→ What needs to be done
The expected result is every line of the records, printed exactly.

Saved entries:
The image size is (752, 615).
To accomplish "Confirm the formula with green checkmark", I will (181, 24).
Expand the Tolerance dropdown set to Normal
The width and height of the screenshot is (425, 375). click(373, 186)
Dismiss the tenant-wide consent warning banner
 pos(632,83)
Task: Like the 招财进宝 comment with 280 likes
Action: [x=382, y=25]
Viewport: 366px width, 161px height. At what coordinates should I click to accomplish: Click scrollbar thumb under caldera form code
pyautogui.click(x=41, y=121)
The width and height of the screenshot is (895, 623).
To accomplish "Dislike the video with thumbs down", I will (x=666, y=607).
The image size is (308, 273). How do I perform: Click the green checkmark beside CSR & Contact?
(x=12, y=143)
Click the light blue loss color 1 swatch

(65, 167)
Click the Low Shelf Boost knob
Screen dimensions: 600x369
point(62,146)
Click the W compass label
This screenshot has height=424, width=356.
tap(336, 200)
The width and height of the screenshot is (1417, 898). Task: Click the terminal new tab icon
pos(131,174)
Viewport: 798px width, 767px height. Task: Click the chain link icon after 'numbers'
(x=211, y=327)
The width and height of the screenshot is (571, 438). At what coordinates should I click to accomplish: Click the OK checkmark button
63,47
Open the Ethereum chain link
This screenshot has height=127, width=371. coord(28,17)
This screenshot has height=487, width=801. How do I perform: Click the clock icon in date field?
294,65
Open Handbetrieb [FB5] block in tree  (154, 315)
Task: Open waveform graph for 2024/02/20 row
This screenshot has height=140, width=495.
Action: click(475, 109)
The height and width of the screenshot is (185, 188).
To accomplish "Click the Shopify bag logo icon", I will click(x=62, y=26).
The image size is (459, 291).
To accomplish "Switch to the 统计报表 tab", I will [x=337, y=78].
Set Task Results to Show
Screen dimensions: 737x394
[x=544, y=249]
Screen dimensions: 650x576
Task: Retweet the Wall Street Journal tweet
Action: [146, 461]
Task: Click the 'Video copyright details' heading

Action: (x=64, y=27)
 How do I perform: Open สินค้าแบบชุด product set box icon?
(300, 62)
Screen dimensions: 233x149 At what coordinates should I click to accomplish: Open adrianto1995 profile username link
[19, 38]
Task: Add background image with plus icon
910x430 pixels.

→ Final answer
The image size is (752, 615).
To accomplish "Confirm the formula with green checkmark", I will (181, 24).
Expand the Tolerance dropdown set to Normal
The width and height of the screenshot is (425, 375). click(373, 186)
Dismiss the tenant-wide consent warning banner
 pos(632,83)
Task: Like the 招财进宝 comment with 280 likes
Action: [x=382, y=25]
Viewport: 366px width, 161px height. At what coordinates should I click to accomplish: Click scrollbar thumb under caldera form code
pyautogui.click(x=41, y=121)
The width and height of the screenshot is (895, 623).
To accomplish "Dislike the video with thumbs down", I will (x=666, y=607).
The image size is (308, 273). How do I perform: Click the green checkmark beside CSR & Contact?
(x=12, y=143)
Click the light blue loss color 1 swatch

(65, 167)
Click the Low Shelf Boost knob
Screen dimensions: 600x369
point(62,146)
Click the W compass label
This screenshot has height=424, width=356.
tap(336, 200)
The width and height of the screenshot is (1417, 898). Task: Click the terminal new tab icon
pos(131,174)
Viewport: 798px width, 767px height. Task: Click the chain link icon after 'numbers'
(x=211, y=327)
The width and height of the screenshot is (571, 438). At what coordinates should I click to accomplish: Click the OK checkmark button
63,47
Open the Ethereum chain link
This screenshot has height=127, width=371. coord(28,17)
This screenshot has height=487, width=801. How do I perform: Click the clock icon in date field?
294,65
Open Handbetrieb [FB5] block in tree  (154, 315)
Task: Open waveform graph for 2024/02/20 row
This screenshot has height=140, width=495.
Action: click(475, 109)
The height and width of the screenshot is (185, 188).
To accomplish "Click the Shopify bag logo icon", I will click(x=62, y=26).
The image size is (459, 291).
To accomplish "Switch to the 统计报表 tab", I will [x=337, y=78].
Set Task Results to Show
Screen dimensions: 737x394
[x=544, y=249]
Screen dimensions: 650x576
Task: Retweet the Wall Street Journal tweet
Action: [146, 461]
Task: Click the 'Video copyright details' heading

Action: (x=64, y=27)
 How do I perform: Open สินค้าแบบชุด product set box icon?
(300, 62)
Screen dimensions: 233x149 At what coordinates should I click to accomplish: Open adrianto1995 profile username link
[19, 38]
Task: Add background image with plus icon
910x430 pixels.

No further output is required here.